Ask Ray Tomlinson. He knows. The man who invented e-mail back in 1971 was interviewed
this week by the Times Online and said he had no idea how huge his
innovation would become and the threat it might unleash.
"At that time, the number of people who used e-mail was very small --
maybe between 500 to 1,000. So if you were getting spam, you'd know who was
sending it. You'd be able to say to them: that's not a good thing to do,"
Tomlinson told the Times Online.
The lesson seems pretty darn simple: If you design something to become a success,
you better be ready to manage the wages of that success -- whether it's an unintended
side-effect, an environmental impact or simply bad people leveraging that success
against others.
What's honestly surprising is that software designers often fail to pay full
attention to the law of unintended consequences.

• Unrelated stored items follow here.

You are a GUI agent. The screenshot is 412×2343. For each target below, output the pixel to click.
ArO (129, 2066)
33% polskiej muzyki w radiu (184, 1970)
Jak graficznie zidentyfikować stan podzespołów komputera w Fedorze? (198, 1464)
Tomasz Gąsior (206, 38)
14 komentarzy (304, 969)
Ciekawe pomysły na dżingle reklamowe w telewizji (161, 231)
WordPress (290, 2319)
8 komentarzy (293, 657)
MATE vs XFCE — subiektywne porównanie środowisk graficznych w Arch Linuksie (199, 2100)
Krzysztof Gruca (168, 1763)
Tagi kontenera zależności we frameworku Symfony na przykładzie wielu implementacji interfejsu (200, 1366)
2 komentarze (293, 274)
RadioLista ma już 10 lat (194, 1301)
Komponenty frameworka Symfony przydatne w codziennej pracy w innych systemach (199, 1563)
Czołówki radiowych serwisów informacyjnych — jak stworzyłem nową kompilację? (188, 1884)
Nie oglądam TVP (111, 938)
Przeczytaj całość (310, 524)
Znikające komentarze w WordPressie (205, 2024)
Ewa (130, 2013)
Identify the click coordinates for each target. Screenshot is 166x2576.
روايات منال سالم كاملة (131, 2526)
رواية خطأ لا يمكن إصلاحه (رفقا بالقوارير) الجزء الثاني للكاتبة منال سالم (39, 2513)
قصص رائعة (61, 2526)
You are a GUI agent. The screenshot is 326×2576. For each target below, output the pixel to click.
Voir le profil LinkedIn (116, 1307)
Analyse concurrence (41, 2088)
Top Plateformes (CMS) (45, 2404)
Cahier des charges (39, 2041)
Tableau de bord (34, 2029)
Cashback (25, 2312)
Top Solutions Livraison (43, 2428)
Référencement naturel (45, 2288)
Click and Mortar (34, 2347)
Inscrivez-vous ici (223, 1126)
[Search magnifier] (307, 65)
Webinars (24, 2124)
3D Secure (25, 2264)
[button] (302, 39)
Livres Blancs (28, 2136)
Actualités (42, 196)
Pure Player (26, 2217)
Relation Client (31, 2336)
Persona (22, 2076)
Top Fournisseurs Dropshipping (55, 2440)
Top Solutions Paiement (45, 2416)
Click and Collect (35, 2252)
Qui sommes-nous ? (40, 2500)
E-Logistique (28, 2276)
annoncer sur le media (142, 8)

Microsoft's ActiveX is such an obvious case in point that I'm almost reluctant
to use it here. But ActiveX should stand as an object lesson of what not to
do with a software architecture. Intended to enable rich, desktop-like, Web-served
applications within Internet Explorer, ActiveX instead emerged as an unacceptable
security risk. The same tight and rich integration that made ActiveX so valuable
for applications also made it a perfect vehicle for malware.
As with Ford's mass-produced automobile and Kroc's fast food restaurants, Tomlinson's
e-mail and Bill Gates' ActiveX are, to an extent, victims of their own success.
"E-mail is like any tool -- it can be used for good or bad," Tomlinson
said.
Have you had a development effort that's run into the law of unintended consequences?